__Task prompt__: Lines from the one containing "Image resolution: width=1427" through the end of the data are to be returned exactly, and no others.

__Recorded data__:
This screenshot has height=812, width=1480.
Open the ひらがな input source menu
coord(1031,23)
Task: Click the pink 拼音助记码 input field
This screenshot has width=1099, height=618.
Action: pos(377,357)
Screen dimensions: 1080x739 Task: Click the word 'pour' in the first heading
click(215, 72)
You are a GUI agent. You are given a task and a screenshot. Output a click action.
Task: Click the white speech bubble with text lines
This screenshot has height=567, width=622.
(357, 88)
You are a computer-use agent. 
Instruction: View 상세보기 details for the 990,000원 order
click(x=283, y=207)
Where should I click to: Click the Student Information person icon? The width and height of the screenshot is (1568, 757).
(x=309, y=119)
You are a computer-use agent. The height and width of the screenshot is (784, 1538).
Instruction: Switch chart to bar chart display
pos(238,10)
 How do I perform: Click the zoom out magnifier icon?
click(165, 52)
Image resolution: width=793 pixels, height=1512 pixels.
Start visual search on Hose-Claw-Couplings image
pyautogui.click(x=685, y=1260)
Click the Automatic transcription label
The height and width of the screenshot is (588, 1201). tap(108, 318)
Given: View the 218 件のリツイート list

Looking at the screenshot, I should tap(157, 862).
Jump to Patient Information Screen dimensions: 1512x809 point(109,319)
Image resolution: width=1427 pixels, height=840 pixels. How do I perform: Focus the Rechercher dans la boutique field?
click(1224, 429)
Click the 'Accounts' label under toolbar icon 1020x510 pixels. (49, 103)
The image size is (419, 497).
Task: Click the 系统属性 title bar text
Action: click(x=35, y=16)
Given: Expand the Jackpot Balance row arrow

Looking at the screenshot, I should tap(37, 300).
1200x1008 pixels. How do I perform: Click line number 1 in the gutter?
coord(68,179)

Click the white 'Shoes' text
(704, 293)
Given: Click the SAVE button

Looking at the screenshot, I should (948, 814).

__Written response__:
Image resolution: width=1427 pixels, height=840 pixels. How do I perform: Focus the Rechercher dans la boutique field?
click(1224, 429)
Click the 'Accounts' label under toolbar icon 1020x510 pixels. (49, 103)
The image size is (419, 497).
Task: Click the 系统属性 title bar text
Action: click(x=35, y=16)
Given: Expand the Jackpot Balance row arrow

Looking at the screenshot, I should tap(37, 300).
1200x1008 pixels. How do I perform: Click line number 1 in the gutter?
coord(68,179)

Click the white 'Shoes' text
(704, 293)
Given: Click the SAVE button

Looking at the screenshot, I should (948, 814).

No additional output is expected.